The risks of restraint and seclusion

By Edward Stern J.D.
August 21st, 2010

Last month, New England Psychologist looked at the use of restraint and seclusion. In this installment, the column examines some of the risks of these methods to both patients and mental health care workers.

Restraint and seclusion have their own risks because restraint can involve physical struggling, pressure on the chest or other interruptions in breathing. JCAHO reviewed 20 restraint-related deaths and found that in 40 percent, the cause of death was asphyxiation, while strangulation, cardiac arrest or fire caused the remainder.

Reported deaths (Hartford Courant) in cases where restraint or seclusion was a factor were caused by asphyxia, cardiac complications, drug overdoses or interactions, blunt trauma, strangulation or choking, fire/smoke inhalation and aspiration (breathing vomit into the lungs).

Incidents reported by the National Alliance for the Mentally Ill and Protection and Advocacy Agencies included one patient dying from cardio-respiratory failure caused by extreme agitation after being restrained by eight staff members and bound in leather restraints and another man killed after a staff member placed him in a basket hold. (A basket hold consists of crisscrossing a person’s arms over his or her chest and holding them from behind. This hold compresses the chest and also prevents the staff member from observing the person’s face and breathing).

Children are subjected to restraint and seclusion at higher rates than adults and also are at greater risk of injury.
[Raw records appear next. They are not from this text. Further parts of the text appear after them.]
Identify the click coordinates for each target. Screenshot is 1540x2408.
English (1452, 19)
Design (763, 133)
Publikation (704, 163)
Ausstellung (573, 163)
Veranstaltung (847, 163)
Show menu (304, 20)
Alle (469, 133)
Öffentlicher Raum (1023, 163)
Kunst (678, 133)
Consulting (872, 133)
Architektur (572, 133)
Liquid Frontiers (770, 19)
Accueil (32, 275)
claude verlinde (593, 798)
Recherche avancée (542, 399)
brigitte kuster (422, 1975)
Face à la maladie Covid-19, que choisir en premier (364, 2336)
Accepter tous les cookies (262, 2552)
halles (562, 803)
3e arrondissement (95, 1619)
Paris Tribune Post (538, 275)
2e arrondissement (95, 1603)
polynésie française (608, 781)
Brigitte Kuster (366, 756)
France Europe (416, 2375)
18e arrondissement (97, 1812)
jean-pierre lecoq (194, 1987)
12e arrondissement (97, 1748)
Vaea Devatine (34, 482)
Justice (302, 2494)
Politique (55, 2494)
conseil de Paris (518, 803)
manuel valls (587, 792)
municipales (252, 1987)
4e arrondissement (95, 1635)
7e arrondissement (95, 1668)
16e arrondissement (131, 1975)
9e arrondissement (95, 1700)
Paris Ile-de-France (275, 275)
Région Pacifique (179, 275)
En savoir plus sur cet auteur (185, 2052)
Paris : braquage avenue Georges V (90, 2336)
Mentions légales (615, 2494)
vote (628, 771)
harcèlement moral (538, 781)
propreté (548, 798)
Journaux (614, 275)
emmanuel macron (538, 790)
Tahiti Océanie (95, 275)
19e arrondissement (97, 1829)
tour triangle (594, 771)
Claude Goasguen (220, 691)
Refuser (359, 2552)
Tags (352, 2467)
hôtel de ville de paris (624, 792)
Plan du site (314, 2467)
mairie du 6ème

Several states that took part in a study sponsored by the Center for Mental Health Services indicated they had higher restraint rates for children, including one state where children in state-run inpatient facilities were restrained four times more frequently than adults. Children are smaller and weaker than adults, so staff who are used to overpowering adults may apply too much pressure or force when restraining children.

The National Alliance for the Mentally Ill cited cases illustrating the dangers of restraint that resulted in the deaths of teens and even a nine-year-old boy.

Patients are at particular risk if they have a combination of conditions such as both mental retardation and mental illness or mental illness and substance abuse because they may not be in specialized programs to address their unique needs.

In one state hospital, patients were kept in either restraint or seclusion 24 hours per day day. These practices were the subject of a class action suit, which resulted in implementation of a monitoring procedure.

Clinicians have noted that potentially fatal cardiac arrhythmia can result from the combination of certain drugs and the adrenaline produced by an individual’s agitation and physical struggle while being restrained.

Such was the case in Texas where a 48-year-old man was placed in a straitjacket and tied to a chair. Although 15-minute checks were required, they were not performed and he was found dead the next day. The cause of death was listed as an overdose of imipramine, an antidepressant. The medical examiner stated that the restraints contributed to his death by affecting his ability to metabolize the medicine.

Numerous cases are cited by the National Alliance for the Mentally Ill where restraints and seclusion have resulted in physical and emotional injuries to the patient.

A Massachusetts task force investigating this issue reported that research indicates at least half of all women treated in psychiatric settings have a history of physical or sexual abuse. The task force found that the use of restraints on people who have been abused often results in those people re-experiencing the trauma and causes setbacks in treatment. The task force’s report recommended that staff should identify patients who have been abused and use only certain forms of restraint and seclusion on these patients when necessary. They should avoid forms such as mechanical restraints that place a person in a spread-eagle position.

Health care workers can also be injured during the process. Studies show that the occupation of mental health care worker is dangerous, at times, more so than construction workers. The largest percentage of patient assaults on staff members occur during restraint or seclusion incidents. Another study documented that most staff injuries are sustained when staff are trying to control patient violence.

When possible, it’s best to have a camera videotape these situations. The longer the period, the more the need to be sensitive to the needs of hydration, meals, use of urinal and bedpans, personal dysfunction, sanitation, pulse, temperature, medication and other needs. The use of restraint and seclusion is not benign and is very controversial.